During a panel discussion at the Reagan National Defense Forum, which occurred at California’s Ronal Regan Presidential Library, Mircrosoft’s President Brad Smith stated that the company is committed towards offering access to the technology it develops to the U.S. military. Apparently, workforces in some software companies are opposing their involvement military contracts.

Smith and Microsoft CEO Satya Nadella had earlier addressed this issue in a Q&A session with employees. Smith said that they believe in strengthening the defense of the U.S. and want people who defend the country to have access to the best available technologies, including those from Microsoft.

The company does not expect every employee of Microsoft to support its every decision, Smith added. Microsoft also respects the wishes of those employees who might be citizens of or work in other countries and do not want to work on particular projects, he emphasized.

According to Smith, if any employee would want to work on a different team or project for any genuine reason, the company assures them that it supports talent mobility.
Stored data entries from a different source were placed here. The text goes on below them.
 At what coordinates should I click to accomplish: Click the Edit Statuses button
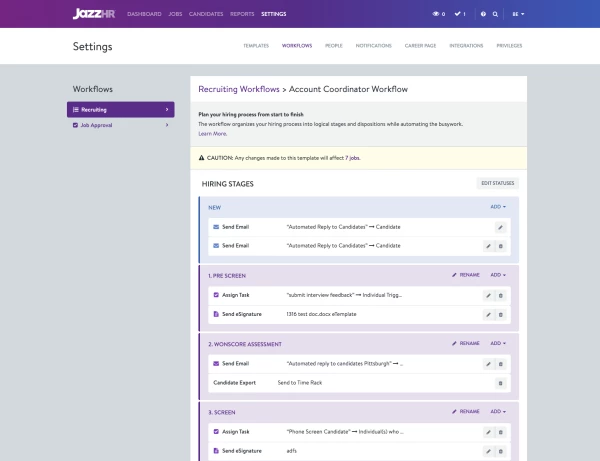point(497,184)
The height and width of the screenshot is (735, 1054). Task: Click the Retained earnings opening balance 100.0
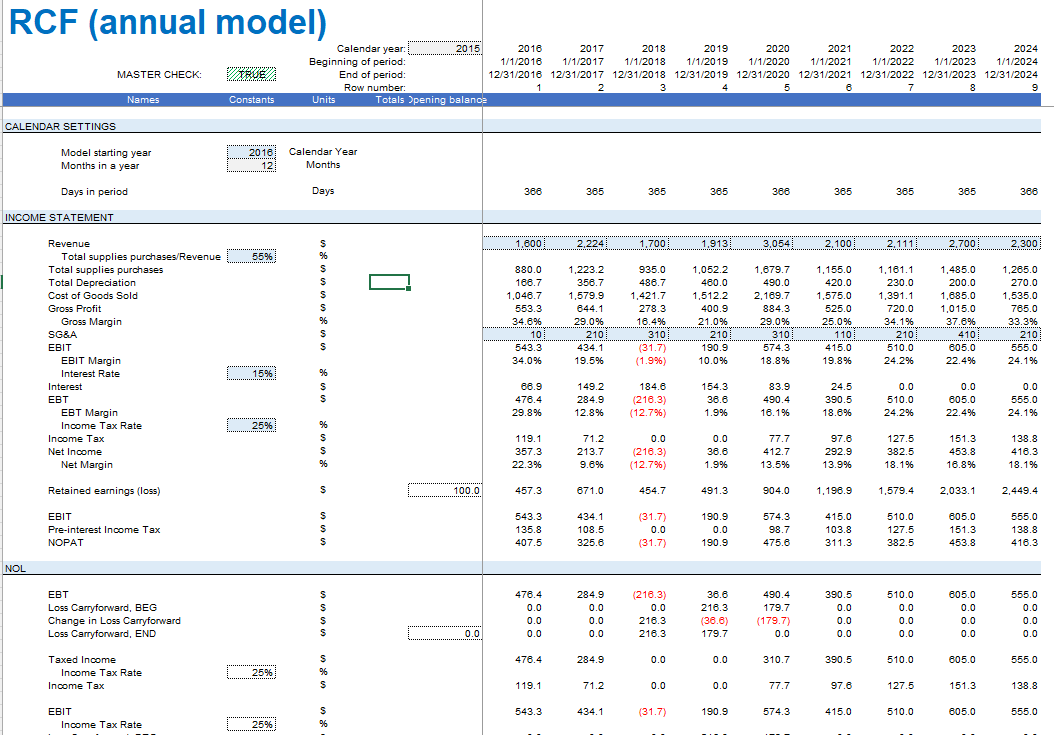click(x=445, y=491)
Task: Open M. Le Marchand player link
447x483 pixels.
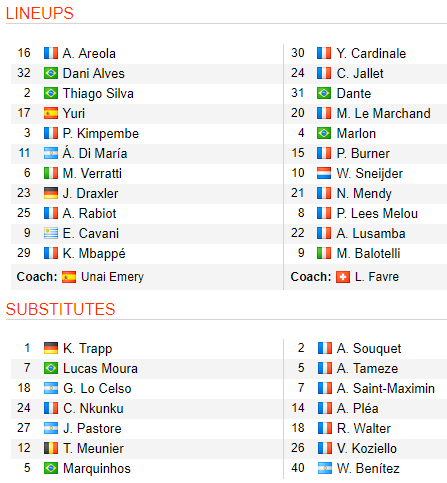Action: tap(384, 113)
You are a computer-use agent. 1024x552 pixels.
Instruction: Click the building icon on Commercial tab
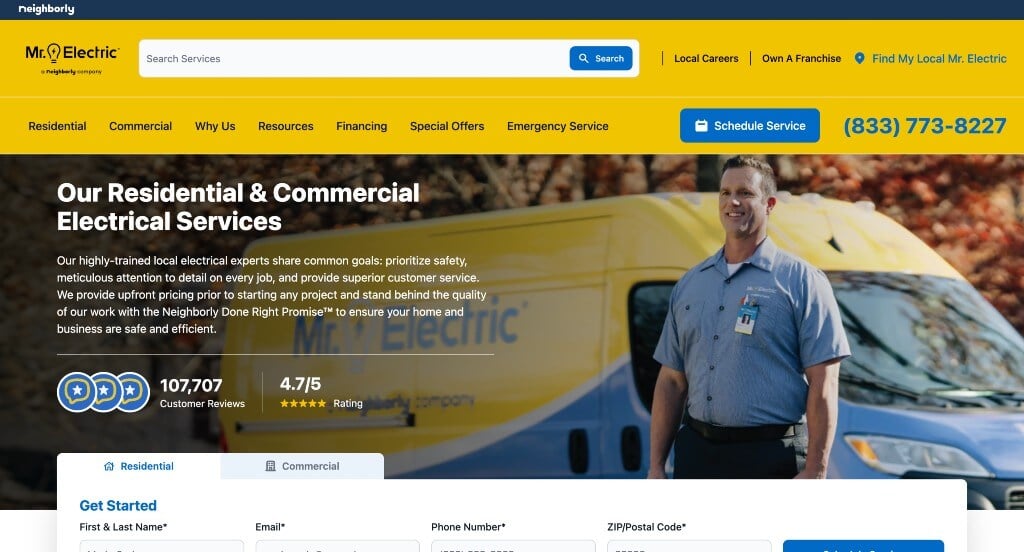[270, 466]
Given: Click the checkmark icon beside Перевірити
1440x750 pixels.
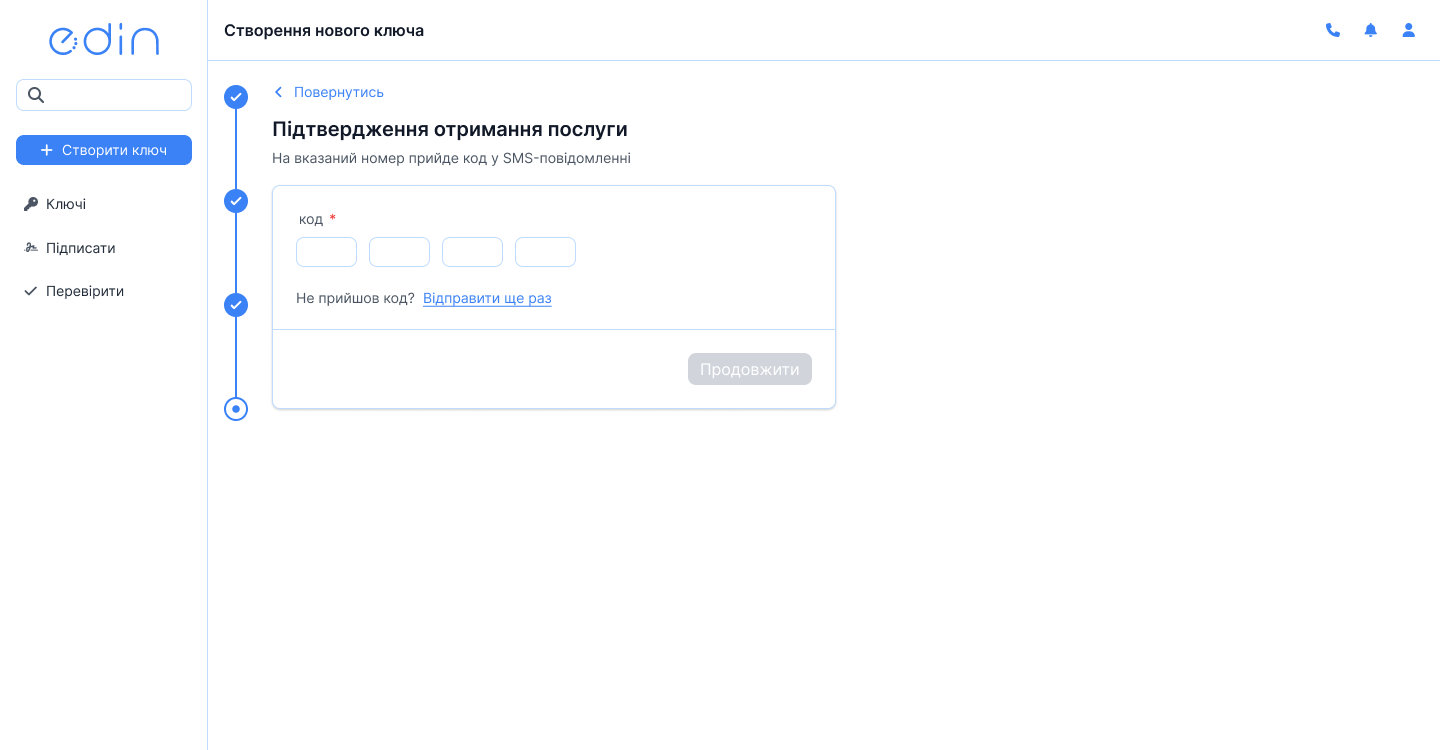Looking at the screenshot, I should (30, 291).
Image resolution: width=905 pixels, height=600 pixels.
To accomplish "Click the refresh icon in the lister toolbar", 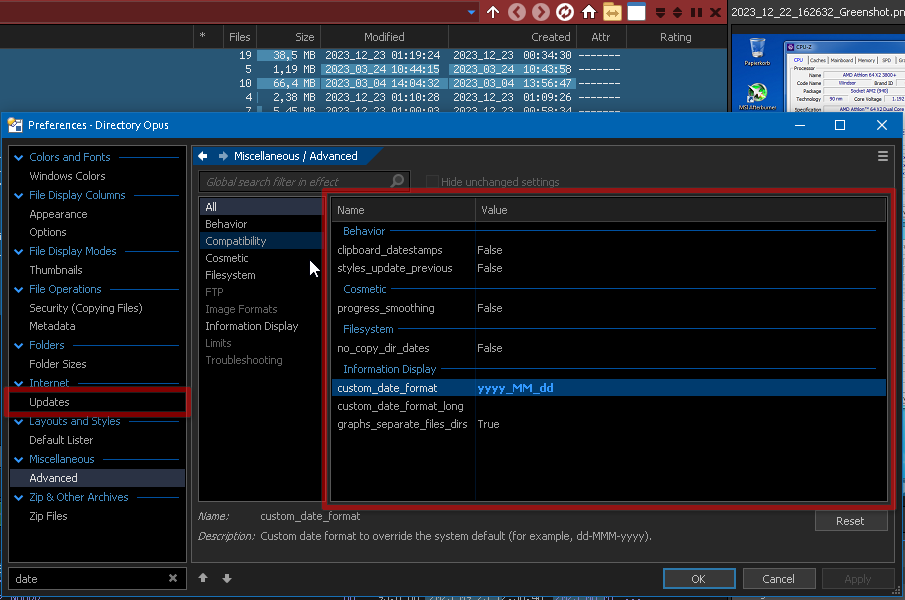I will [x=565, y=12].
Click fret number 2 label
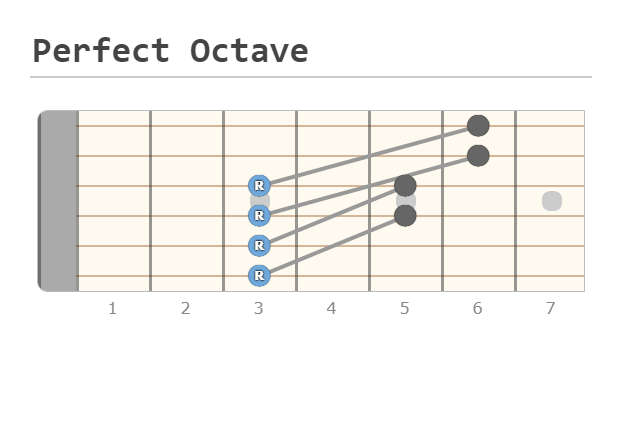622x432 pixels. [x=186, y=308]
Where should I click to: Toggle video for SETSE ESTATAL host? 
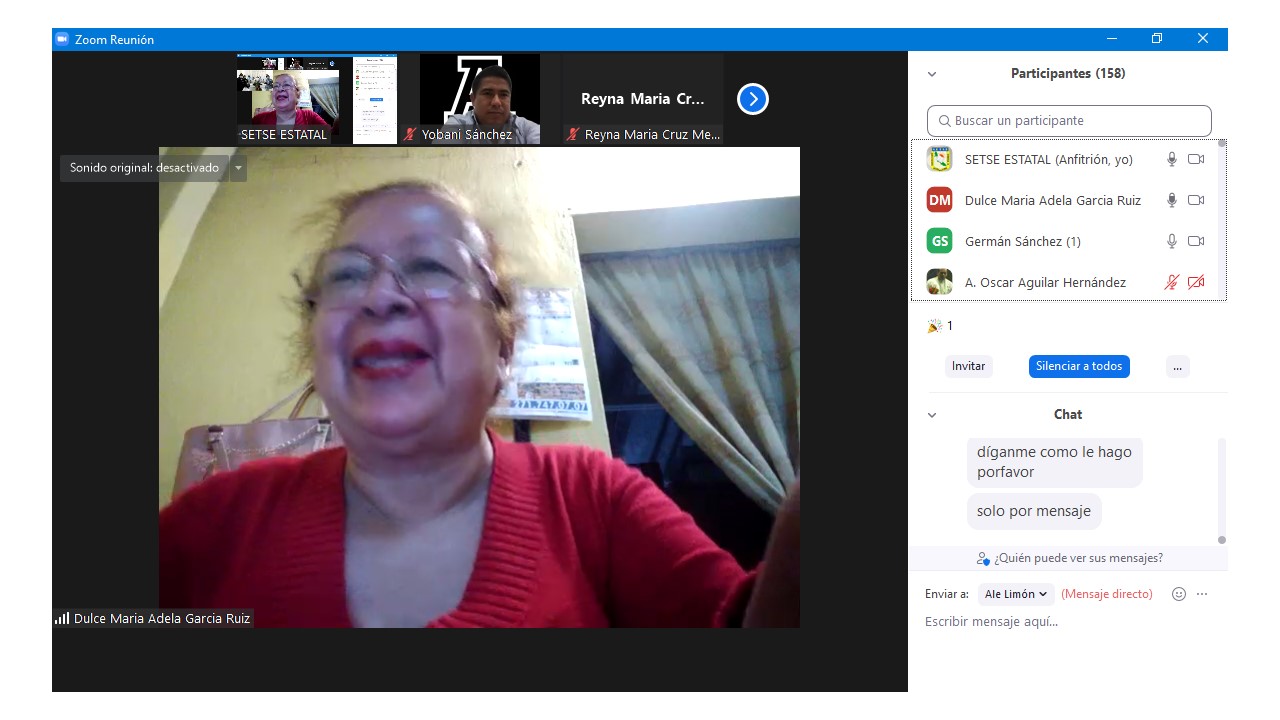tap(1196, 159)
Records show that Microsoft has been working with the U.S. Department of Defense (DOD) for four decades.

Smith further pointed out that Microsoft’s technology can be found across the American military establishments, helping to power field operations, front offices, ships, bases, training facilities and aircrafts. The company is also aware of the many military veterans it employs, he mentioned.

Microsoft recently bid on the Joint Enterprise Defense Infrastructure project (JEDI) of DOD. The project would involve re-engineering the department’s end-to-end IT infrastructure, from the Pentagon to the field-level for supporting the servicemen and women of the country.

Smith assured that Microsoft would be open to hearing any concerns raised by its employees. In June this year, thousands of employees at Google had opposed a contract which enabled the military to access the company’s artificial intelligence tools for analyzing footage from drones. Google then confirmed it would not renew the contract.